Azure High Performance Computing (HPC) Blog

8 MIN READ

Tool to assist in optimal pinning of processes/threads for Azure HPC/AI VM’s

Microsoft

Aug 23, 2021

Introduction

To maximize a HPC applications performance (memory bandwidth and floating-point performance), the processes/threads need to be distributed evenly on the VM, utilizing all sockets, NUMA domains and L3caches.

In hybrid parallel applications, each process has several threads associated with it and it’s recommended to have a process and its threads on the same L3cache to maximize data sharing and re-use.

Optimal process/thread placement on Azure AMD processor VM’s (e.g. HB120rs_v2, HBv3 series and NDv4 etc) is further complicated because these VM’s have several NUMA domains and many L3caches.

There are several linux tools (e.g numactl and taskset) that can control the placement of processes, MPI libraries and job schedulers (e.g. Slurm srun) also provide arguments and environmental variables to control process affinity.

In this post we will discuss a tool which can help you place/pin your HPC/AI application's processes/threads in an optimal manner on HPC specialty VM’s.
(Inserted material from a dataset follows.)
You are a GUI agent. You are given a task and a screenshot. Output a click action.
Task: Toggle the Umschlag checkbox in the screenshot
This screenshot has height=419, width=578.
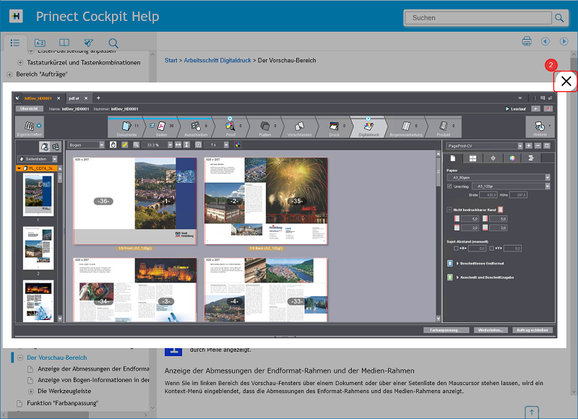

The pinning tool has the following functionality.

View VM CPU topology (Numa domains, l3caches, core ID's and GPU ID's)
Check where a parallel applications processes and threads are running (e.g. on what core ID, GPU ID and NUMA) and provide feedback/warnings if suboptimal process/thread affinity is detected.
For a given number of processes and threads, generate the optimal mpi (hpcx, openmpi, intel mpi and mvapich2 are supported) and slurm scheduler(srun) process affinity arguments.
Run app pinning tool directly in mpirun or slurm script and pass the optimal arguments directly to the run command.

HPC application pinning tool

The tool is called “check_app_pinning.py” and is in the azurehpc github repository.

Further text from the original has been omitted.